Let us recall the greatly publicized case here in our own state of Florida a few years back, that of the suffering and debilitated woman named Terri Schiavo. Because she was considered to be in a vegetative state, her need for nourishment was no longer legally protected. The State allowed her legal husband to deprive her body of nourishment in order to hasten her demise. Recently the Vatican has reaffirmed that no one has the right to deny either themselves or others oxygen, food or water. These necessities in the teaching of the Church are not extraordinary means but the ordinary way the Lord has constructed our bodies to live. Added to this, one can surely say that those who make a decision to deprive any person, born or unborn, of these means to life are not looking with the eyes of hope. Even in the midst of terrible tragedy we must place our hope in what can be, what may be and what will be eventually.

Pope Benedict XVI put it in these words in his recent encyclical on hope:

Bernard of Clairvaux coined the marvelous expression: Impassibilis est Deus, sed non incompassibilis—God cannot suffer, but he can suffer with.
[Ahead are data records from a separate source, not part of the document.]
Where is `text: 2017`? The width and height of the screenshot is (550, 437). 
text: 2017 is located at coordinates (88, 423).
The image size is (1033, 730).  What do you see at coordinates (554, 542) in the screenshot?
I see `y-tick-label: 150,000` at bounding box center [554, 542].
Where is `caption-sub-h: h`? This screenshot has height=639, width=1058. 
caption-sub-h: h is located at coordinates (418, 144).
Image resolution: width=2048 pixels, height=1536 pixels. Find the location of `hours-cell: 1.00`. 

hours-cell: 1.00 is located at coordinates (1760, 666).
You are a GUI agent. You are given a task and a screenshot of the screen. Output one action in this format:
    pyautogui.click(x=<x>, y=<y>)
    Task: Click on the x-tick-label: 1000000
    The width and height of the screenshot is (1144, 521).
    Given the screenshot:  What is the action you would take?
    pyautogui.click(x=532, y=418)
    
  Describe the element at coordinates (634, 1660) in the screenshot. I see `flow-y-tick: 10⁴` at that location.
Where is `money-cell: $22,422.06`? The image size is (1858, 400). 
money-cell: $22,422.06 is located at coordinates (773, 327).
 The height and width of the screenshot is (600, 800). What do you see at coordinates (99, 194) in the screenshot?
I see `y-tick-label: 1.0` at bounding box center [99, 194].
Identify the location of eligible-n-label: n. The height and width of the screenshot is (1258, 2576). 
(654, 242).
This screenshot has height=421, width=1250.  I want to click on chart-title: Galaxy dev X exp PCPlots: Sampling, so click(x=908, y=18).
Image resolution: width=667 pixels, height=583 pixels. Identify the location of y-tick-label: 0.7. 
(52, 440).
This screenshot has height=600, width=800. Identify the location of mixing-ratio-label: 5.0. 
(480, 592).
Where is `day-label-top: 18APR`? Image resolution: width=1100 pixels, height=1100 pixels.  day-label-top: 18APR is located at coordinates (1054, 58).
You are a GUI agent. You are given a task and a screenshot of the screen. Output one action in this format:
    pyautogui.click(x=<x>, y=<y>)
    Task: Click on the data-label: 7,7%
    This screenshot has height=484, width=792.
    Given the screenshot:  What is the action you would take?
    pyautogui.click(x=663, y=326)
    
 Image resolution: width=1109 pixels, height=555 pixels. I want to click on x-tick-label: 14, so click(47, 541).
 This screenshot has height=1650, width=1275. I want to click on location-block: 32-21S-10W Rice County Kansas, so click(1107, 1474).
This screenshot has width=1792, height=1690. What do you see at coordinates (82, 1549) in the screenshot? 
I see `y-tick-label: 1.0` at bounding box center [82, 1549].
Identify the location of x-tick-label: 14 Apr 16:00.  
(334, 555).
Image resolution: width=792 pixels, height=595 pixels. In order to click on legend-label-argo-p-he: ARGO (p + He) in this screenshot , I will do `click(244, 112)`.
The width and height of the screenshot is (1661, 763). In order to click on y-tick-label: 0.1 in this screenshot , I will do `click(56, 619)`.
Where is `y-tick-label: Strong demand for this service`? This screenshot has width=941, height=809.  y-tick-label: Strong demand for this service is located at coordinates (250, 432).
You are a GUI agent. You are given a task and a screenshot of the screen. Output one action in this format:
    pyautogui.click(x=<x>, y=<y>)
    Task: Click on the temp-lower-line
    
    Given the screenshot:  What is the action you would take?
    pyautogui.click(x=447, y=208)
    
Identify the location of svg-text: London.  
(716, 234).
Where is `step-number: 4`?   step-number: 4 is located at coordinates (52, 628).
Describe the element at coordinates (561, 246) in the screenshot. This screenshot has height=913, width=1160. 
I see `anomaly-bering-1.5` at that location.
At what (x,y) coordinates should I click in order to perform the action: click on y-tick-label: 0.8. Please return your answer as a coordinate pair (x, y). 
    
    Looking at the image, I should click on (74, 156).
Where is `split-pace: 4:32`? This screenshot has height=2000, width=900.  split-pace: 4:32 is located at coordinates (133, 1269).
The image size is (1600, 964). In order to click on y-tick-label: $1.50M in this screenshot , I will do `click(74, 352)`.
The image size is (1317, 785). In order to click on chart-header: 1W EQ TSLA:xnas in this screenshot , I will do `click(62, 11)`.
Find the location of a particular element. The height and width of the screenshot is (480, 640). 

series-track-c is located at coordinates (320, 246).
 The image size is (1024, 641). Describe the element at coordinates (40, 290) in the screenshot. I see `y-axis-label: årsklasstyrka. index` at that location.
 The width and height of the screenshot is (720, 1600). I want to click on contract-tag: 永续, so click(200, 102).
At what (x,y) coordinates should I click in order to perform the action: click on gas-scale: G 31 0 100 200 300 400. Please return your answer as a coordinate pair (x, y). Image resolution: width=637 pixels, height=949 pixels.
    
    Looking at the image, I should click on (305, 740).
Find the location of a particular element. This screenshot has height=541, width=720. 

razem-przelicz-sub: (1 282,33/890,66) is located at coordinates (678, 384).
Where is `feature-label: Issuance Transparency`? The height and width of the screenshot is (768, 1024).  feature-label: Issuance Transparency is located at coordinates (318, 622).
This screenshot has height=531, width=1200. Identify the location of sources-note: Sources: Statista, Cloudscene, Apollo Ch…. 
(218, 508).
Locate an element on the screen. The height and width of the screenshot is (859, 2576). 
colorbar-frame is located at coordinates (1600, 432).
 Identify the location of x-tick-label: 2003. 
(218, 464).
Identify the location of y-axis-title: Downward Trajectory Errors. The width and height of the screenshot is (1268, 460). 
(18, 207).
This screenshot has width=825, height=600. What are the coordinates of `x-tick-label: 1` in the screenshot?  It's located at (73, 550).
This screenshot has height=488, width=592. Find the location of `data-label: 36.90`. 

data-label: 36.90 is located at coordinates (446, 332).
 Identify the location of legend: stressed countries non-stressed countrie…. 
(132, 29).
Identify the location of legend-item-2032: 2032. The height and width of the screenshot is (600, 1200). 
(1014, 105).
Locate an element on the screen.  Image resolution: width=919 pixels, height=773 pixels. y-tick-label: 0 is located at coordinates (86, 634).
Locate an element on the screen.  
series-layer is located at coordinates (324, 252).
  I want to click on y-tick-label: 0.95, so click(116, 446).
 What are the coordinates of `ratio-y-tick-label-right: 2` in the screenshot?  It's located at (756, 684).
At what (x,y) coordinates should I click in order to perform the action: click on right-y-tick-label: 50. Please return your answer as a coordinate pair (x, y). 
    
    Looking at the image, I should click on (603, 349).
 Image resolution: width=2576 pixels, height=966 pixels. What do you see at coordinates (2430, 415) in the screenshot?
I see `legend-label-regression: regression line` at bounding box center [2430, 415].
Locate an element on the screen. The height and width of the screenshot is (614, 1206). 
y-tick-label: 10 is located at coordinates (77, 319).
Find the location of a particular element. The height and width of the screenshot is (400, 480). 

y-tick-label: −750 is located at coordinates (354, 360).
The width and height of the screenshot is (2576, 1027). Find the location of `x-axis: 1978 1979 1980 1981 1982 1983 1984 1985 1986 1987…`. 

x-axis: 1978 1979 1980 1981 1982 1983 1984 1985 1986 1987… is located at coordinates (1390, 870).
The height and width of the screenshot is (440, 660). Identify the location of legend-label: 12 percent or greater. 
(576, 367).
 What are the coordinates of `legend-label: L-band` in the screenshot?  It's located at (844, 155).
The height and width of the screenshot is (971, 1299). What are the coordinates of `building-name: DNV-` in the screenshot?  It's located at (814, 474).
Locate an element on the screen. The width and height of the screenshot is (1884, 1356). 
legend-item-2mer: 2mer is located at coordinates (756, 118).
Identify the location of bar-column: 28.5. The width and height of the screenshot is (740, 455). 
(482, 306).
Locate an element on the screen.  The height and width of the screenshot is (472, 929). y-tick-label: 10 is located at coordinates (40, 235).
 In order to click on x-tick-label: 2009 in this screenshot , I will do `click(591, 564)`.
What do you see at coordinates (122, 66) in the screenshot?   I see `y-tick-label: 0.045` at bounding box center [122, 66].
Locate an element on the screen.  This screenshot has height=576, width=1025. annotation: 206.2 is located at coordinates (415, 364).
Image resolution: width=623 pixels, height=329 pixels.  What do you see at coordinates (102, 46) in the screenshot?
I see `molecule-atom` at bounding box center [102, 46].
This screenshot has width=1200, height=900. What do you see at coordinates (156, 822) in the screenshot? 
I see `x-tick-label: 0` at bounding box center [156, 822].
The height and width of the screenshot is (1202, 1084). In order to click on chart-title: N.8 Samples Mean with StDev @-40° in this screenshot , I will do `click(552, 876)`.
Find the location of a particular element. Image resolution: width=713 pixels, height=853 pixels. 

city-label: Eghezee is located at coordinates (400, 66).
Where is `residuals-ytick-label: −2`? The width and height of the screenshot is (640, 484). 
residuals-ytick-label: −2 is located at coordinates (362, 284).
Man is worth so much to God that he himself became man in order to suffer with man in an utterly real way—in flesh and blood—as is revealed to us in the account of Jesus’ Passion. Hence in all human suffering we are joined by one who experiences and carries that suffering with us; hence consolatio is present in all suffering, the consolation of God's compassionate love—and so the star of hope rises. Certainly, in our many different sufferings and trials we always need the lesser and greater hopes too—a kind visit, the healing of internal and external wounds, a favorable resolution of a crisis, And so on. In our lesser trials these kinds of hope may even be sufficient. But in truly great trials, where I must make a definitive decision to place the truth before my own welfare, career and possessions, I need the certitude of that true, great hope of which we have spoken here. For this too we need witnesses—martyrs—who have given themselves totally, so as to show us the way—day after day. We need them if we are to prefer goodness to comfort, even in the little choices we face each day—knowing that this is how we live life to the full. Let us say it once again: the capacity to suffer for the sake of the truth is the measure of humanity. Yet this capacity to suffer depends on the type and extent of the hope that we bear within us and build upon. The saints were able to make the great journey of human existence in the way that Christ had done before them, because they were brimming with great hope.

May the Virgin Mary who stood at the foot of the Cross and awaited in hope the glorious resurrection of her divine Son, and who stood with the apostles and disciples as her Son ascended into heaven and waited with hope for the Holy Spirit to form the Church, intercede that we too may be men and women of true and lasting hope.